Xi ha blandito il mondo, ma il mondo ha compreso che la volontà egemonica della Cina è tossica e non si può fare far finta di nulla. Nel passato altri leader cinesi avevano preferito dissimulare le ambizioni personali e cesaree, accettando i termini delle rotazioni delle cariche nelle istituzioni, ma non Xi che una volta raggiunta la vetta del potere ha deciso di farsi trino (tre mandati) eterno e sine die.
I giornali parleranno del trionfo di Xi al Congresso e di folle gaudenti, di nuove sfide per la Cina, che vuole essere prima economia del mondo, ma io torno ad Esopo ed alla fiaba dell’asino che trasportava un idolo. Scelgo la versione rinascimentale di Andrea Alciato, filosofo raffinato e coltissimo, perché sotto le stelle tutto muta ma tutto resta uguale mentre l’ambizione si trasforma in hybris.
XXXV – Non te ma alla religione
Uno sciocco asinello portava una statua di Iside, e aveva sul dorso ricurvo i venerandi misteri. Così qualsiasi passante adorava riverente la Dea, pronunciando il ginocchio le pie preghiere, ma l’asino credeva che tanto onore fosse rivolto a lui stesso, gonfiandosi ben pieno di superbia, finché lo stalliere frenandolo a colpi di sferza disse: “Non sei tu il Dio, asinello, ma il Dio che porti”.
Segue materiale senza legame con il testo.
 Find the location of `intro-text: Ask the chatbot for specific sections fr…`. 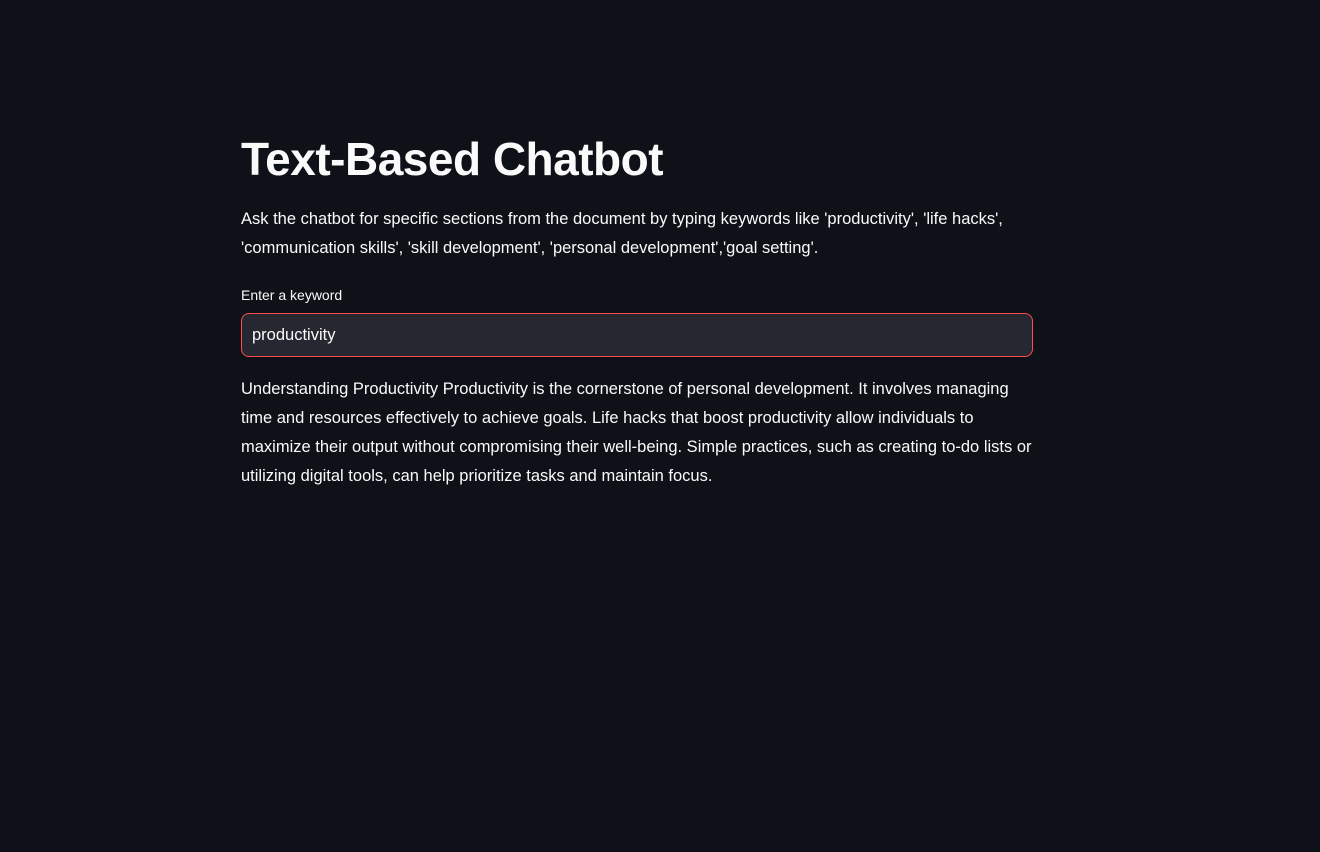

intro-text: Ask the chatbot for specific sections fr… is located at coordinates (622, 234).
XXXV – Non tibi sed religioni
Ifidis effigiem tardus gestabat asellus,
Pando verenda dorso habens mysteria.
Obvius ergo Deam quisquis revenenter adorat,
Piasque genibus concipit flexis preces.
Ast asinus tantum praestari credit honorem
Sibi, et intumescit admodum superbiens:
Donec eum flagris compescens dixit agaso,
Non es Deus tu aselle, sed Deum vehis.